So I'm trying to match a regular expression to a paragraph in order to do sentiment analysis, but tqdm is saying this could take about 300 hours. I was wondering if anyone has a critique on what I could do to improve the way my RE functions
I'm trying to match stem endings to negative words for this analysis. Here is a small snippet of the expression for the match.

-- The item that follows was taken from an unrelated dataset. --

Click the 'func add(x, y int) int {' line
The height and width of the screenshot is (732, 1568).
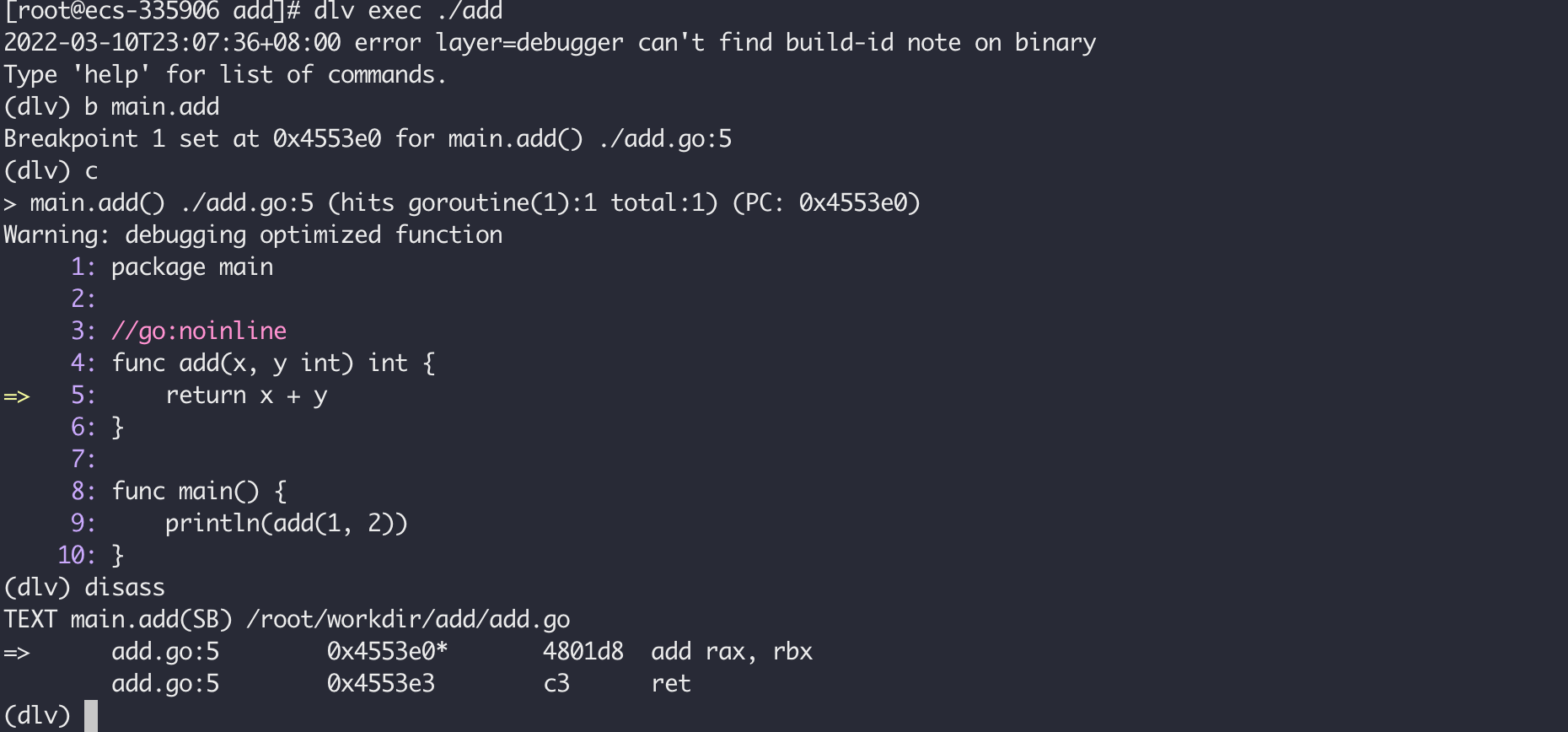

I'm only showing a small snippet because the entire expression contains about 2800 terms, and is set up entirely the same all the way through, hence the ellipses.

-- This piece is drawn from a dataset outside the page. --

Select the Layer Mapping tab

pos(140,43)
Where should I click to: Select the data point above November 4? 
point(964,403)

regex_neg = ((a lie)|(abandon)|(abas)|(abattoir)|(abdicat)|(aberra)|(abhor)|(abject)|(abnormal)|(abolish)|(abominab)|(abominat)|(abrasiv)|(absent)|(abstrus)|(absurd)|(abus)|(accident)|(accost)|(accursed)|(accusation)|(accuse)|(accusing)|(acerbi)|(ache)|(aching)|(achy)|(acomia)|(acrimon)|(adactylism)|(addict)|(admonish)|(admonition)|(adulterat)|(adultery)|(advers)|(affectation)|(affected)|(affected manner)|(afflict)|(affright)...)
Here is the function that I'm using to match the stems in the paragraphs
def neg_stems(paragraph):
stem_list = []
i = " ".join(paragraph)
for n in re.finditer(regex_neg, i):
if n.group():
stem_list.append(n.group())
return json.dumps(stem_list)
And finally, here is just the general output that I'm getting
neg_stems(["the king abdicated the throne in an argument where he was angry, but his son was pretty happy about it","I hate cats but love hedgehogs"])
> ["abdicat", "argument", "anger", "hate"]
I'm just trying to count the number of negative words as defined by the semantic dictionary in regex_neg
, but ~300 hours is just way too long, and even then, that's simply an estimate.
Does anyone have a suggestion on what I could do to try and speed this process up?
Thank you in advance!